Reimbursement Specialist, Appeals
Lucid Diagnostics · Lake Forest, CA · 3 mo ago
HybridFinanceFull-time
Job Responsibilities
- Investigate denials, prepare and submit appeals, and following up with payors to ensure timely and accurate reimbursement.
- Contact insurance companies and utilize payor portals to investigate denials, determine next steps, and perform appeals follow-up.
- Review and interpret Explanation of Benefits (EOBs) to determine allowances and identify root causes of denials.
- Manage various denial types that may result in low-pay appeals, prior authorizations, Clinical and Administration Level 1 and Level 2 appeals.
- Submit corrected claims and appeals in accordance with payer guidelines and timelines.
- Asses denied cases and prepare higher-level appeals for compelling cases for the leadership review and submission when required.
- Maintain accurate documentation of denials, appeals actions, and payer communications.
- Assist in developing and maintaining payer-specific appeals workflows and documentation requirements.
- Communicate with patients and providers regarding appeals-related billing questions, EOBs, and financial responsibility in complex or escalated cases.
- Critically assess challenging situations and escalate to the Supervisor or leadership when appropriate.
- Prioritize multiple concurrent appeals and operate with a sense of urgency.
Job Qualifications
- 4+ years of experience in reimbursement, denials management, or revenue cycle management within a diagnostics company, laboratory, or commercial payer environment.
- Bachelor's degree or equivalent experience.
- Strong understanding of medical benefit structures, including Federal, State, PPO, HMO, and indemnity plans.
- Working knowledge of CPT, ICD-10, and HCPCS coding, as well as LCD/NCD coverage and reimbursement guidelines.

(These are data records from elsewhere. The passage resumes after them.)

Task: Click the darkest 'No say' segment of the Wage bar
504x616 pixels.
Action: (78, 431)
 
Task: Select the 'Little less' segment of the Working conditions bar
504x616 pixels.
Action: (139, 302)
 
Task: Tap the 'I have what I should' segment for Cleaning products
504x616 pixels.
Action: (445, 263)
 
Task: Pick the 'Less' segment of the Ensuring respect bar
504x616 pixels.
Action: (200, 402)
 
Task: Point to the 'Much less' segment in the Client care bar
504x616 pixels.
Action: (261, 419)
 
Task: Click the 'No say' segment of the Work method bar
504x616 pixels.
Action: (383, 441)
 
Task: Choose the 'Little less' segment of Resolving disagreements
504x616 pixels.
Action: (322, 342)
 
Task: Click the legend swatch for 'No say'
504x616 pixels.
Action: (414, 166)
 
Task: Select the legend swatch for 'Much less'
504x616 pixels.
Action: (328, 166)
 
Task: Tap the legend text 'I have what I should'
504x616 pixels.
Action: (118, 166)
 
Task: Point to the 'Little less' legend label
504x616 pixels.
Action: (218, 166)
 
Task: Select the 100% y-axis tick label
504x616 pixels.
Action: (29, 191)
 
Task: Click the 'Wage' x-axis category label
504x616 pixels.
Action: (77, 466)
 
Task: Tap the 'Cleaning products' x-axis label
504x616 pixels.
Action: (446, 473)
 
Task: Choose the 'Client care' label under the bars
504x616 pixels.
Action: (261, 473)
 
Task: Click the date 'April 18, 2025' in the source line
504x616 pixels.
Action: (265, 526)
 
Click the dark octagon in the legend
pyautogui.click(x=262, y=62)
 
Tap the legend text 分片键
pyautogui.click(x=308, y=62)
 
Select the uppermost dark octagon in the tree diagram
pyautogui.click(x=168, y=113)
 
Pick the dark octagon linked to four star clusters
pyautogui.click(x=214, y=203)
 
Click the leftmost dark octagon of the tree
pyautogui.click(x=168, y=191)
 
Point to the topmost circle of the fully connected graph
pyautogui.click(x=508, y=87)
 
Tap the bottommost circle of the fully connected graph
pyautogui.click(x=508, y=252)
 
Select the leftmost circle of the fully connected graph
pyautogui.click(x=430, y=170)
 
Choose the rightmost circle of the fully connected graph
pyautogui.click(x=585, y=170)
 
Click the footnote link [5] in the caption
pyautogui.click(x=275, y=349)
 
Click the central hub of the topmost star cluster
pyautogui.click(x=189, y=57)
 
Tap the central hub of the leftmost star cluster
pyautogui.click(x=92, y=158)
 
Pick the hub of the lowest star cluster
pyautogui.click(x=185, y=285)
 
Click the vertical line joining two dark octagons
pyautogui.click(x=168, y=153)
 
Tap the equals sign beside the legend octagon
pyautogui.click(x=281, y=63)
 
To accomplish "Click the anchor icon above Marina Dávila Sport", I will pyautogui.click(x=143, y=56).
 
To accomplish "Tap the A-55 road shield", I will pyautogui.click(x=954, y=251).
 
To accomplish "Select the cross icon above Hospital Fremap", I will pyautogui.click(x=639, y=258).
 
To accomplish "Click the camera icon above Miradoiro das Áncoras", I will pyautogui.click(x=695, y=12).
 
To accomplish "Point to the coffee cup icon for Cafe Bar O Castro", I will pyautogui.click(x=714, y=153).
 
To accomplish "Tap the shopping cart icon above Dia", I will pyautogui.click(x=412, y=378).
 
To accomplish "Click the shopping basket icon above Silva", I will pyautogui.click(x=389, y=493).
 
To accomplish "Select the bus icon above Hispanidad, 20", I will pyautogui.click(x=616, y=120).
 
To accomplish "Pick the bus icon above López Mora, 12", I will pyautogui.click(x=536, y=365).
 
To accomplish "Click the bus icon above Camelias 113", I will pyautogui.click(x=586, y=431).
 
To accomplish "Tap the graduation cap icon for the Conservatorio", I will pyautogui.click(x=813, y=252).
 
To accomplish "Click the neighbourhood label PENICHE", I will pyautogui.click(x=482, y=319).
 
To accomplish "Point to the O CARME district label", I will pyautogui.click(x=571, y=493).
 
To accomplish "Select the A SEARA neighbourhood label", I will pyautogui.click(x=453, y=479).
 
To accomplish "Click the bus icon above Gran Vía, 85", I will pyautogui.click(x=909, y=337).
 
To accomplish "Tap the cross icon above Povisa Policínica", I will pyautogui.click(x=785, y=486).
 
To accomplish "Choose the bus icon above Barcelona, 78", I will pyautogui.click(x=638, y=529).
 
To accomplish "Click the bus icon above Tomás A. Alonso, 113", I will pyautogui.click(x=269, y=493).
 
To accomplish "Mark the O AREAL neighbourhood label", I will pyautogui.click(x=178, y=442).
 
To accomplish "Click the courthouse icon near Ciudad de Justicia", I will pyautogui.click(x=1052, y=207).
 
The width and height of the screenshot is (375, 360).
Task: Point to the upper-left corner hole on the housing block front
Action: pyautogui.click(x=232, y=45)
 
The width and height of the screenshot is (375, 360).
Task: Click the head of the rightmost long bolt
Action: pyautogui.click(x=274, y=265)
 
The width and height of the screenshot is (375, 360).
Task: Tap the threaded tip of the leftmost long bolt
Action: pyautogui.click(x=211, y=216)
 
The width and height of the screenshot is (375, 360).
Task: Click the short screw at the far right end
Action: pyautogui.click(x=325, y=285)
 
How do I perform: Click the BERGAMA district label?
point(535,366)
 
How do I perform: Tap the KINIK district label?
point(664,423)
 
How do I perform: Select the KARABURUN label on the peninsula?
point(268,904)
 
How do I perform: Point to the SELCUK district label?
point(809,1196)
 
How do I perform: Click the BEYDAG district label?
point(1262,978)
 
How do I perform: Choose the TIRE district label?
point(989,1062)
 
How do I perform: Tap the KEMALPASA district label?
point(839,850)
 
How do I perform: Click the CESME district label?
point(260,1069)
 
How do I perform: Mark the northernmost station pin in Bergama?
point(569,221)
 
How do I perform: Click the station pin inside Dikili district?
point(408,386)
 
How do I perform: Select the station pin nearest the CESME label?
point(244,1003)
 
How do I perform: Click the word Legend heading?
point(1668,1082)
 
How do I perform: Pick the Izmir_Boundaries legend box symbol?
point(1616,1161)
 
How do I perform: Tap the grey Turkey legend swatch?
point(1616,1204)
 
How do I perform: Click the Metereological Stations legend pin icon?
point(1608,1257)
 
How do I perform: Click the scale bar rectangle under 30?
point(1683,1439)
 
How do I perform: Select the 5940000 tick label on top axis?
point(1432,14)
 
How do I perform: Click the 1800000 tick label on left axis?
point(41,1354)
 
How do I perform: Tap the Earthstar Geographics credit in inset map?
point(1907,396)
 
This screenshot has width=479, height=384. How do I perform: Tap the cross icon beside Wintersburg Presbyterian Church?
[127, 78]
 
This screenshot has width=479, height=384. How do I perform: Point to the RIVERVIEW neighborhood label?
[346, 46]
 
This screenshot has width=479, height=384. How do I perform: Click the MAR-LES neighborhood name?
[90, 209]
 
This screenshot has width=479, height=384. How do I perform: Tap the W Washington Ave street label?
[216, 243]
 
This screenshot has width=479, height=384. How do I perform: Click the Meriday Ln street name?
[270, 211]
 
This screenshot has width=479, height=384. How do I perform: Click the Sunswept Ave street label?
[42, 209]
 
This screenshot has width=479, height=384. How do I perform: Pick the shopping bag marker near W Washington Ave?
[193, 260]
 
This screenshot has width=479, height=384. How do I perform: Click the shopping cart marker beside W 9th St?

- Proven ability to analyze denials, identify root causes, and resolve issues effectively.
- Excellent verbal and written communication skills with a customer service mindset.
- Strong troubleshooting, organizational, and time-management skills.
- Ability to adapt to changes.
- Experience with Prior Authorizations preferred.
- Experience with a billing vendor (e.g., Xifin, Quadax, or Telcor) preferred.